M A S T E R S  T H E S I S

ADVISOR: LOLA BEN-ALON

METHODS: GAMIFICATION, 3D MODELING, DATA VISUALIZATION

TOOLS: BLENDER, UNREAL ENGINE

Natural building materials are a critical future of a decarbonized built environment. Involving raw materials such as clay-rich soils and vegetable fibers in building processes employ a range of techniques, and hence, a range of environmental and visual features, from rammed earth, to cob and light straw clay. However, despite their advantages, natural materials are not represented in mainstream construction, perceived mistakenly as poor in their performance, low-tech, and are missing representation in training for building professionals. Earthen Builder: Life-Cycle Assessment presents a digital tool for designing architecture with natural materials and visualizing their associated embodied carbon (carbon footprint measurement covering the production, transportation, and construction of building materials). It links, for the first time, computational play and critical data with traditional recipes of designing with natural materials. The project’s primary goal was to identify how game technology can advance the knowledge base of an overlooked, historic, and sustainable practice. The result showcases a digital tool for sustainable engagement that utilizes a geological database of locally available soil-based repositories to decarbonize building materials. As an exploratory design tool, it was tested for its mechanics, graphical user interface, and perception shifts among designers and researchers. The final outcome seeks to establish a digital foundation for a more comprehensive earthen materials knowledge tool and life-cycle assessment. Click here to access paper publication.

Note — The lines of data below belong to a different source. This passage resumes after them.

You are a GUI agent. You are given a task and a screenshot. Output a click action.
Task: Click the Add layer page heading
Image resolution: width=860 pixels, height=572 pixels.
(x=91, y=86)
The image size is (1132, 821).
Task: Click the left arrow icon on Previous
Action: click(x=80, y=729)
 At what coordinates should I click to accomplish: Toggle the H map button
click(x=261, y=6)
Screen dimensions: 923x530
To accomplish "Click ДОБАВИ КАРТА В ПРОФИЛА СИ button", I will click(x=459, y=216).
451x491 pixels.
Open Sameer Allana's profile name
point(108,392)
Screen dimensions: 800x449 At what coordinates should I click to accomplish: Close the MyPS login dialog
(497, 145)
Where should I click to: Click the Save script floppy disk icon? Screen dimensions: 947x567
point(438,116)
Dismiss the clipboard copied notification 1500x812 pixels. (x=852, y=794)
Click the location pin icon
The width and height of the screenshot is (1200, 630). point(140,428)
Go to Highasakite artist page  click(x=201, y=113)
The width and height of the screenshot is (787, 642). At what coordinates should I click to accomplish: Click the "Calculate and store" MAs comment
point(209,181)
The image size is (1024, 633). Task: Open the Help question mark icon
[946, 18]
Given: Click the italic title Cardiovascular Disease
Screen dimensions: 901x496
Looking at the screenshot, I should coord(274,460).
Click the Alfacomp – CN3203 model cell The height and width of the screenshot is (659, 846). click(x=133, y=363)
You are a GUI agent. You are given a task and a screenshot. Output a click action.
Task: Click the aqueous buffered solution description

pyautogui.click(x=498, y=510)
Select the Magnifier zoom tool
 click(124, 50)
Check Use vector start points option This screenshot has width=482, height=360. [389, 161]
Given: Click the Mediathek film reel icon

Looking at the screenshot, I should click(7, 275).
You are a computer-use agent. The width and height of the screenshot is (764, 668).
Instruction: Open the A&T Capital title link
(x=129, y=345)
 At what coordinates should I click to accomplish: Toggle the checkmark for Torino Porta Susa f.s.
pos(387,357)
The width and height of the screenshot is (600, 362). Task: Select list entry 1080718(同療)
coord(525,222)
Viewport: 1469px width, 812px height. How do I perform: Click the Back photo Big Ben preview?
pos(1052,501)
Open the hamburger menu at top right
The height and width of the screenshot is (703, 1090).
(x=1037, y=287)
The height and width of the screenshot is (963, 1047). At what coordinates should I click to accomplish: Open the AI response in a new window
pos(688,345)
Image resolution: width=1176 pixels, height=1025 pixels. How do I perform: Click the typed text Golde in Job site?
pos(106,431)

P R O O F  O F  C O N C E P T

F I N A L  D E M O  W A L K T H R O U G H

M E T H O D O L O G Y

The purpose of this project was to develop an accessible play-based tool that engages multiple disciplines in designing structural outcomes with low-carbon soil-based mixtures serving as pre-applied building materials. The intention of integrating a playful methodology was to engage a broader user-base in designing with natural materials within a publicly accessible computational tool. Through the CRISP-DM (Cross-Industry Standard Process for Data Mining) methodology, a downscaled virtual space was created to inform users on sustainable data-driven decisions by integrating a computational play feedback system with the pedagogy of design technology.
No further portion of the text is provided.